→ **Work task**: Each line of the data should be transcribed exactly as given.

□ □ □ □

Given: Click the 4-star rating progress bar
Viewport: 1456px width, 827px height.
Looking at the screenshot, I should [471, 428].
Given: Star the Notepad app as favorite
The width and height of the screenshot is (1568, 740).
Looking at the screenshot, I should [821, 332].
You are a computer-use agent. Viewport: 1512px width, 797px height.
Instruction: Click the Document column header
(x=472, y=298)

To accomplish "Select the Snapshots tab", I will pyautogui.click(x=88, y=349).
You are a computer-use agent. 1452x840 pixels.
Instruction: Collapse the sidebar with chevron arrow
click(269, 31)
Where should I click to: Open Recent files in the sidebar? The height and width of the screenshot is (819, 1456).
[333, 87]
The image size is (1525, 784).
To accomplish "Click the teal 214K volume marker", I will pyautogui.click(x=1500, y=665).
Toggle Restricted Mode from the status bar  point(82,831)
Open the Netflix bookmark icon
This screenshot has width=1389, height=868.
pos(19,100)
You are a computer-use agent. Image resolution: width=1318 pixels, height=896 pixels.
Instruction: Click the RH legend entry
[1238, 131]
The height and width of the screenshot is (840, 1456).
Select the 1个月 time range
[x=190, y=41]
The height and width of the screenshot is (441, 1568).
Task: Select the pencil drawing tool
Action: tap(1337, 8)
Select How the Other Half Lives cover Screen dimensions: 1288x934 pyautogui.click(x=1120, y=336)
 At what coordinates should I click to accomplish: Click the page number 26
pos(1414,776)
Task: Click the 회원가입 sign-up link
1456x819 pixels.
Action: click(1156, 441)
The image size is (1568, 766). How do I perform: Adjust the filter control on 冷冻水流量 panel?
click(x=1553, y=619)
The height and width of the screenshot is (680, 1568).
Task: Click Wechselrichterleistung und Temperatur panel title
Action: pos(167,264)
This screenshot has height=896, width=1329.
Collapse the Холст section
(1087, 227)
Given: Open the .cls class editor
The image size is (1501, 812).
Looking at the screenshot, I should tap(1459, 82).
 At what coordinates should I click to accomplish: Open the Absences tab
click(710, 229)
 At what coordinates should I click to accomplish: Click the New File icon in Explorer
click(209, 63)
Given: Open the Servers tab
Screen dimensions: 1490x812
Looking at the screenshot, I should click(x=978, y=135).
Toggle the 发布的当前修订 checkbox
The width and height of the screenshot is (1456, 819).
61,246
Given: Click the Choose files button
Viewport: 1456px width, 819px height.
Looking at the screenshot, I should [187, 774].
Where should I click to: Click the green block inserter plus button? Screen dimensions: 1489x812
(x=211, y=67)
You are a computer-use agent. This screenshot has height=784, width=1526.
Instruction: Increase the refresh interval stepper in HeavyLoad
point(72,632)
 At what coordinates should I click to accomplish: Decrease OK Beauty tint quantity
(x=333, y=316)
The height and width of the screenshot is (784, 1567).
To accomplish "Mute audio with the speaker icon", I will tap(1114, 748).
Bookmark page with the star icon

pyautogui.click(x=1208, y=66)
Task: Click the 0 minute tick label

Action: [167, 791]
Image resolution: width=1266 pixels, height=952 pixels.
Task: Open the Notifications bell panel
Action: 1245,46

□ □ □ □

→ **Finished task**:
Given: Click the 4-star rating progress bar
Viewport: 1456px width, 827px height.
Looking at the screenshot, I should [471, 428].
Given: Star the Notepad app as favorite
The width and height of the screenshot is (1568, 740).
Looking at the screenshot, I should [821, 332].
You are a computer-use agent. Viewport: 1512px width, 797px height.
Instruction: Click the Document column header
(x=472, y=298)

To accomplish "Select the Snapshots tab", I will pyautogui.click(x=88, y=349).
You are a computer-use agent. 1452x840 pixels.
Instruction: Collapse the sidebar with chevron arrow
click(269, 31)
Where should I click to: Open Recent files in the sidebar? The height and width of the screenshot is (819, 1456).
[333, 87]
The image size is (1525, 784).
To accomplish "Click the teal 214K volume marker", I will pyautogui.click(x=1500, y=665).
Toggle Restricted Mode from the status bar  point(82,831)
Open the Netflix bookmark icon
This screenshot has width=1389, height=868.
pos(19,100)
You are a computer-use agent. Image resolution: width=1318 pixels, height=896 pixels.
Instruction: Click the RH legend entry
[1238, 131]
The height and width of the screenshot is (840, 1456).
Select the 1个月 time range
[x=190, y=41]
The height and width of the screenshot is (441, 1568).
Task: Select the pencil drawing tool
Action: tap(1337, 8)
Select How the Other Half Lives cover Screen dimensions: 1288x934 pyautogui.click(x=1120, y=336)
 At what coordinates should I click to accomplish: Click the page number 26
pos(1414,776)
Task: Click the 회원가입 sign-up link
1456x819 pixels.
Action: click(1156, 441)
The image size is (1568, 766). How do I perform: Adjust the filter control on 冷冻水流量 panel?
click(x=1553, y=619)
The height and width of the screenshot is (680, 1568).
Task: Click Wechselrichterleistung und Temperatur panel title
Action: pos(167,264)
This screenshot has height=896, width=1329.
Collapse the Холст section
(1087, 227)
Given: Open the .cls class editor
The image size is (1501, 812).
Looking at the screenshot, I should tap(1459, 82).
 At what coordinates should I click to accomplish: Open the Absences tab
click(710, 229)
 At what coordinates should I click to accomplish: Click the New File icon in Explorer
click(209, 63)
Given: Open the Servers tab
Screen dimensions: 1490x812
Looking at the screenshot, I should click(x=978, y=135).
Toggle the 发布的当前修订 checkbox
The width and height of the screenshot is (1456, 819).
61,246
Given: Click the Choose files button
Viewport: 1456px width, 819px height.
Looking at the screenshot, I should [187, 774].
Where should I click to: Click the green block inserter plus button? Screen dimensions: 1489x812
(x=211, y=67)
You are a computer-use agent. This screenshot has height=784, width=1526.
Instruction: Increase the refresh interval stepper in HeavyLoad
point(72,632)
 At what coordinates should I click to accomplish: Decrease OK Beauty tint quantity
(x=333, y=316)
The height and width of the screenshot is (784, 1567).
To accomplish "Mute audio with the speaker icon", I will tap(1114, 748).
Bookmark page with the star icon

pyautogui.click(x=1208, y=66)
Task: Click the 0 minute tick label

Action: [167, 791]
Image resolution: width=1266 pixels, height=952 pixels.
Task: Open the Notifications bell panel
Action: 1245,46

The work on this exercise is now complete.